Роммель попробовал горячий кофе и одобрительно кивнул:
— Передайте рядовому Герцбаху, что кофе стал ему удаваться лучше.
— Моим читателям захочется узнать, — сказал Годвин, — что вы думаете о Гитлере. Я точно передам все, что вы найдете нужным сказать. Вы можете на меня положиться.

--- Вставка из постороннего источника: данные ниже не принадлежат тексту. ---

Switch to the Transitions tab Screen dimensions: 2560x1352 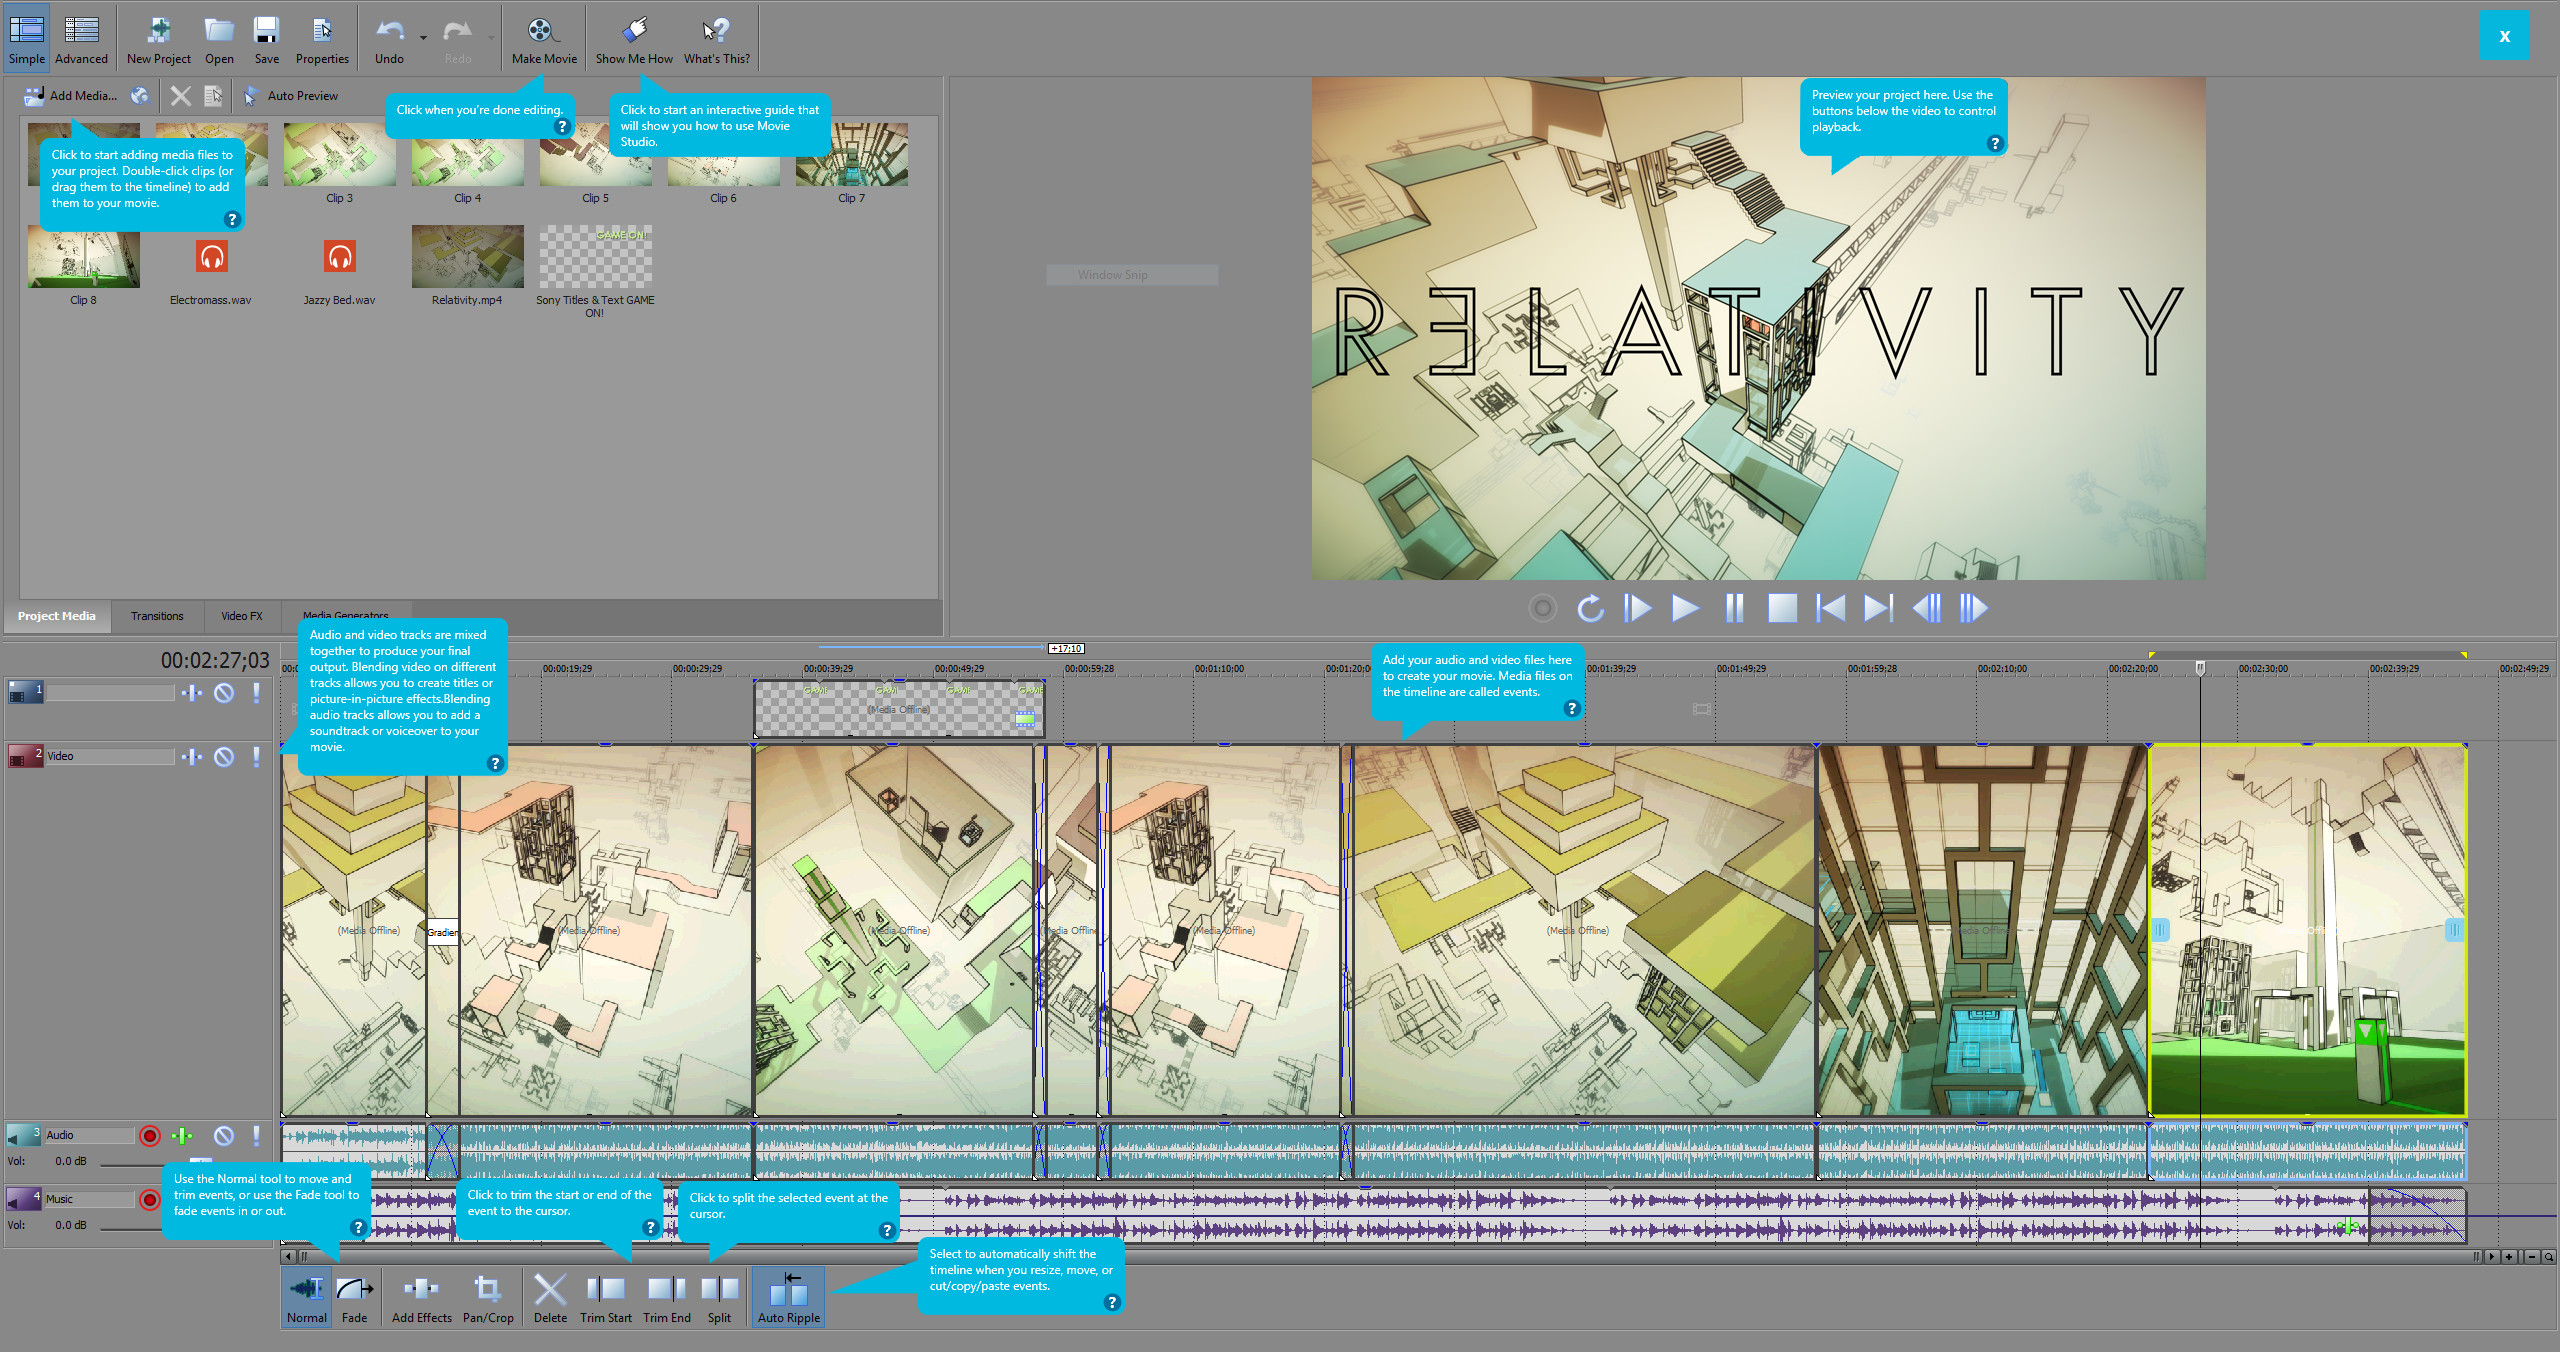pyautogui.click(x=156, y=616)
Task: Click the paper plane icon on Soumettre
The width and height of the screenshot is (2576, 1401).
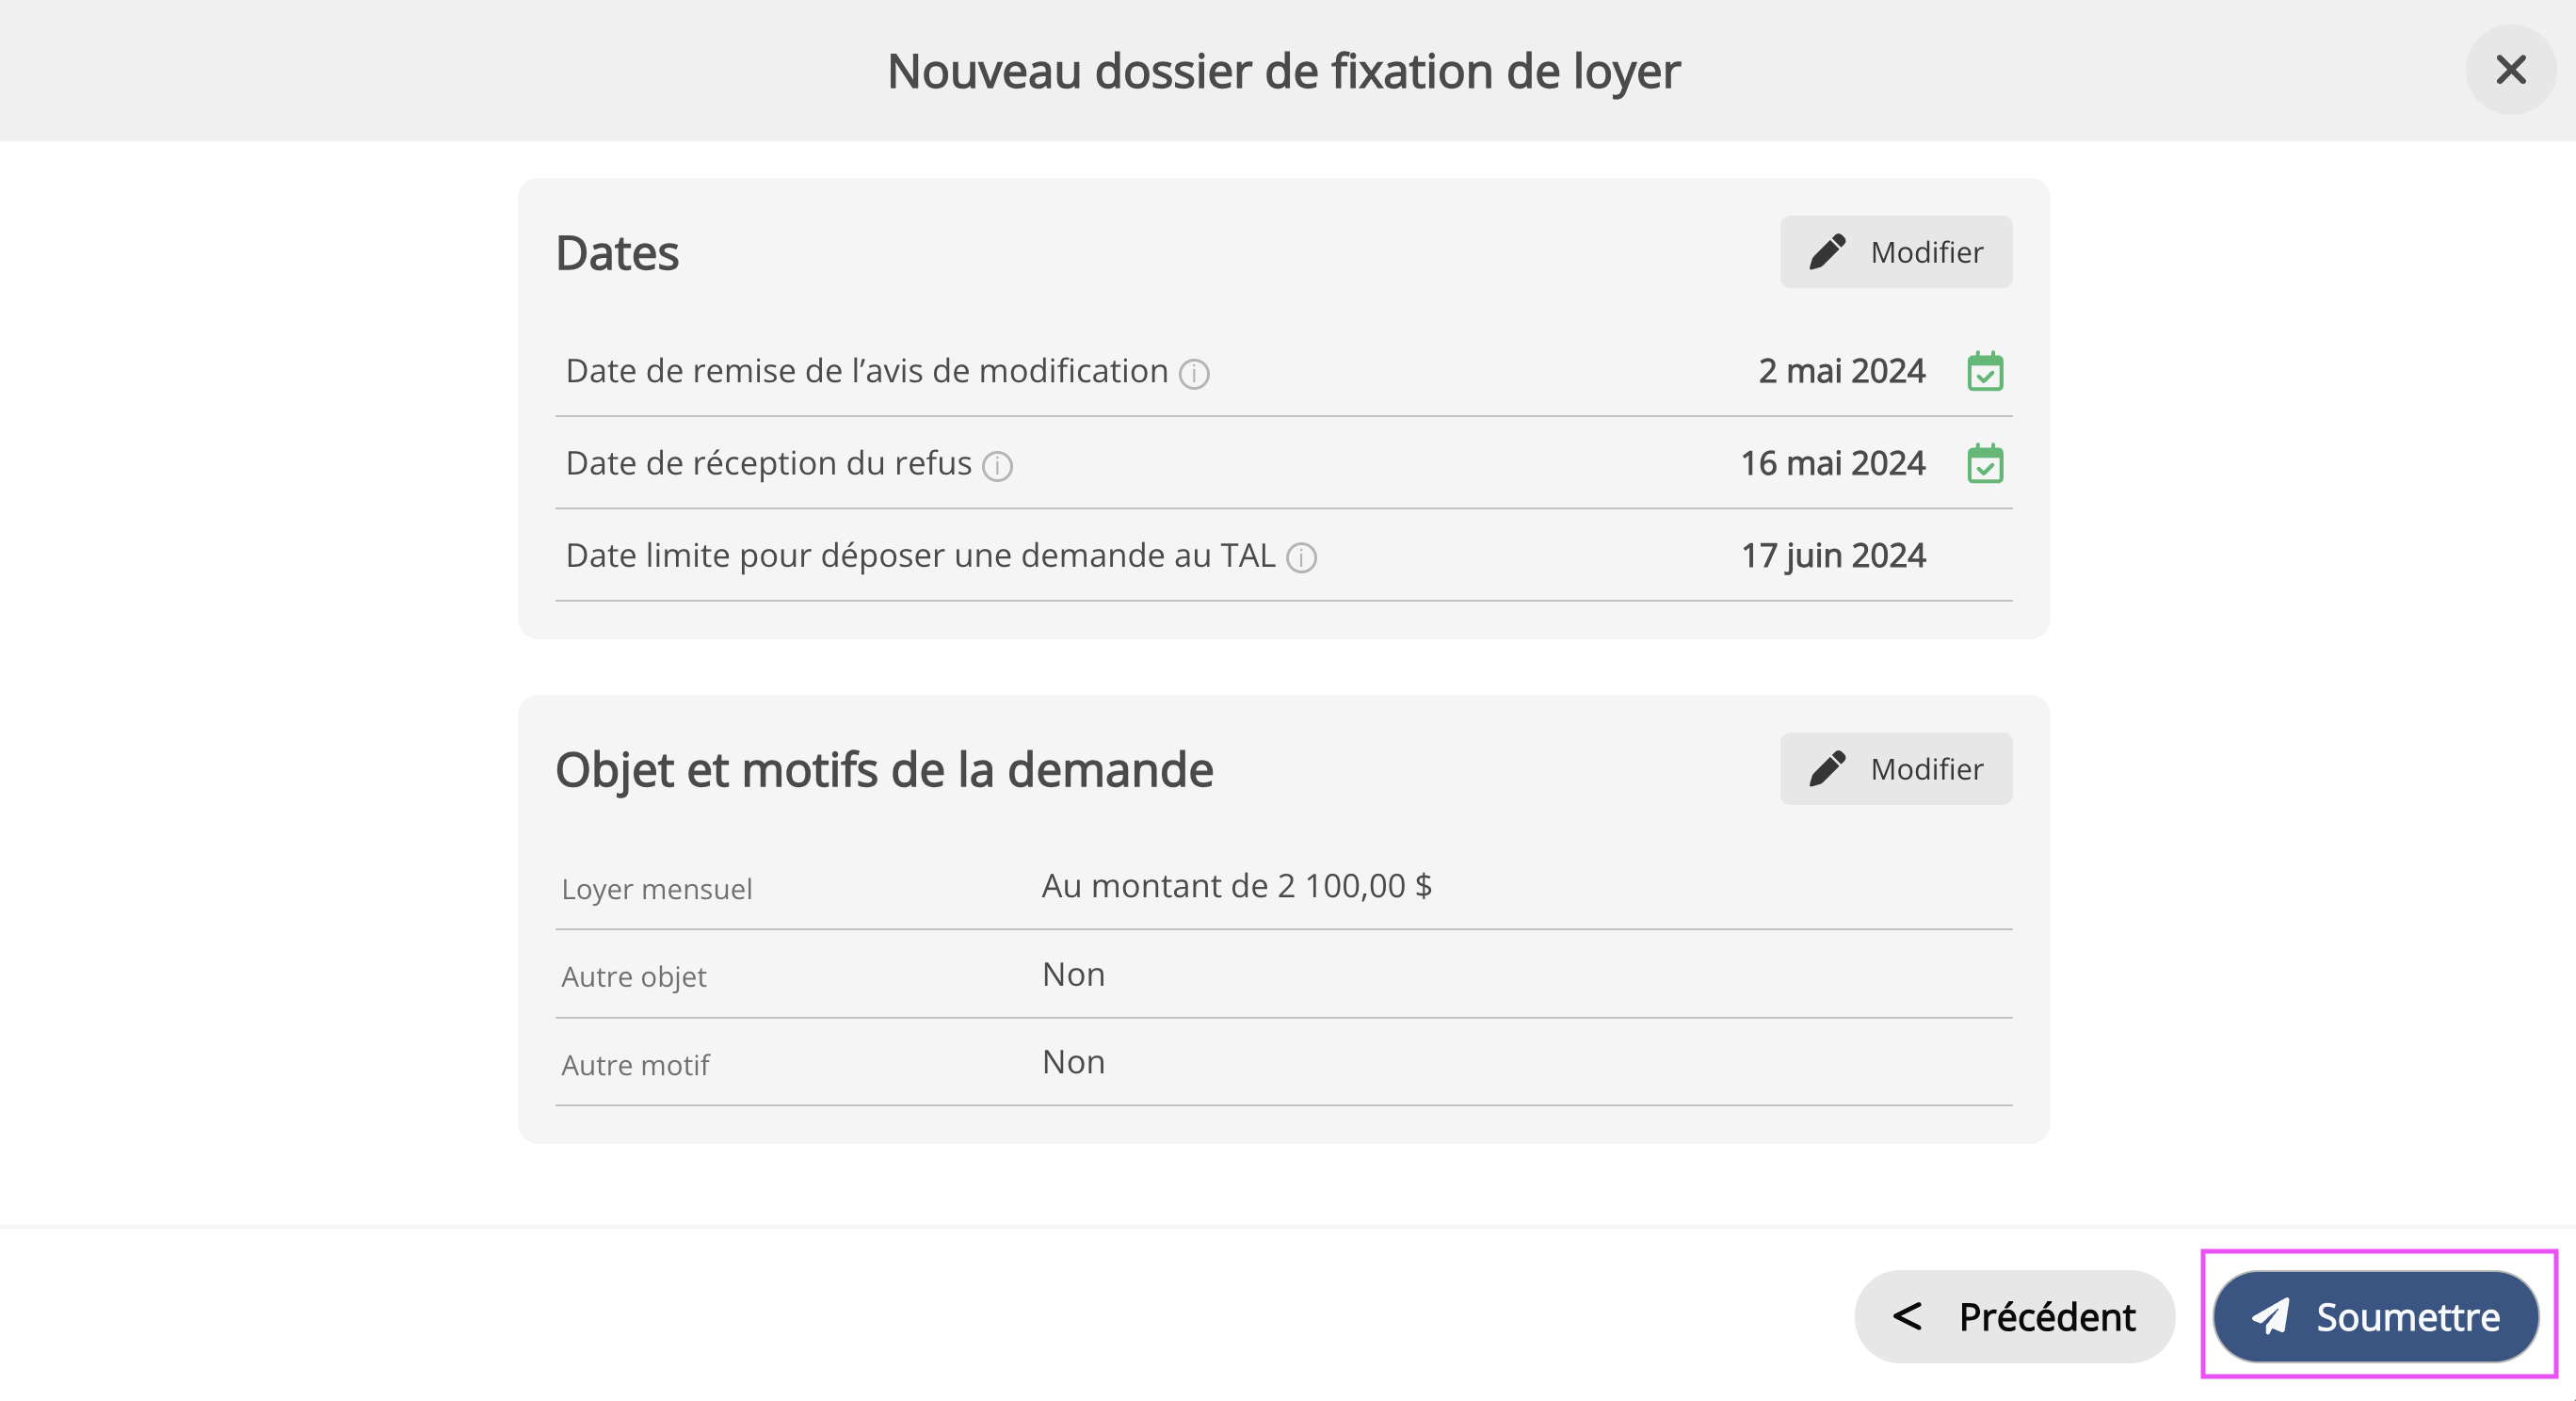Action: point(2270,1316)
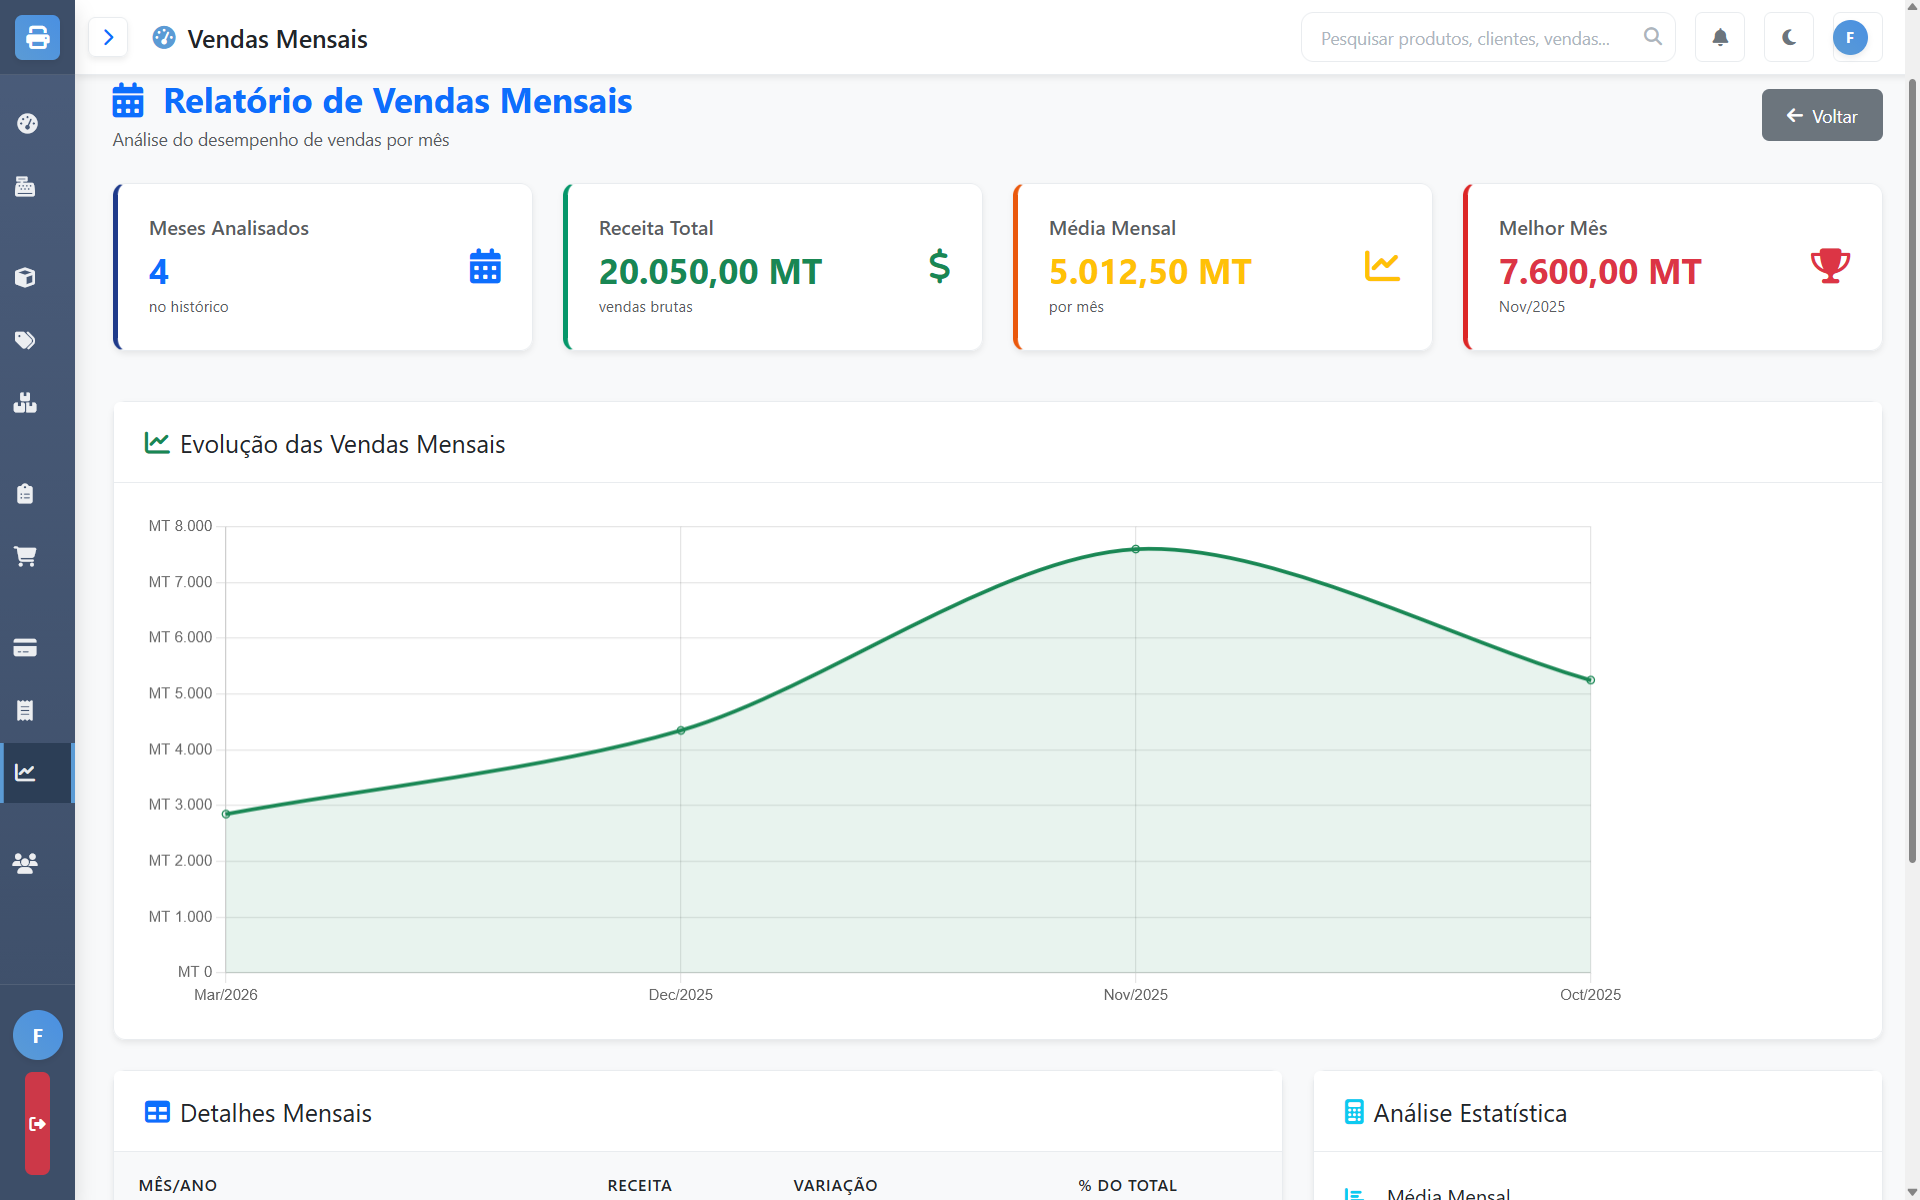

— До Гитлера мои политические взгляды… насколько можно о них говорить, потому что я, уверяю вас, не политик… но в то время меня можно было считать социалистом. У меня были немалые претензии и к денежным мешкам, и к старой аристократии — это не секрет, мистер Годвин. Но когда к власти пришел Гитлер… я не берусь описать, какой заряд энергии охватил весь народ. Возможно, что-то в этом роде сделал ваш Рузвельт для Америки — Гитлер гениальный политик, первый политик, который увлек меня за собой… он провел радикальные реформы, у него весьма революционные замыслы. Он разрешил экономические проблемы Германии. Это просто невозможно отрицать… и никому другому это не удалось бы. Во всяком случае, я не вижу никого другого. Да, он, как и Франклин Рузвельт, должно быть, обладает некоей магической силой. Само его присутствие ощущается всеми. Он начинает говорить — очень мягко при личной беседе, очень властно, если обращается к большой аудитории, — и ему невозможно противостоять. Я говорю это не потому, что вы записываете мои слова, — я верю каждому слову.
Годвин кивнул.
— Вы давно его знаете?
— Я встречался с ним в Госларе в тридцать четвертом, в замке Кайзерпфальц — но очень бегло. Несколько лучше познакомился во время предвыборной кампании тридцать шестого в Нюрнберге. Я, мистер Годвин, скептик, но тогда в Нюрнберге я впервые в полной мере осознал силу личности этого человека. Меня часто называют надменным, я в самом деле гордый человек — но то, что я увидел и услышал в Нюрнберге, привело меня в смирение. Год спустя он обратил внимание на мою книгу и написал мне очень любезное письмо, из которого становилось ясно, что книгу он прочитал. Кроме того, он прислал мне издание «Майн Кампф» с автографом. Коротко говоря, он вытащил Германию из мусорной кучи…
— Но мы все слышали о преследовании евреев. Вы сказали, что ненавидите войну. А эти люди — безоружное мирное население.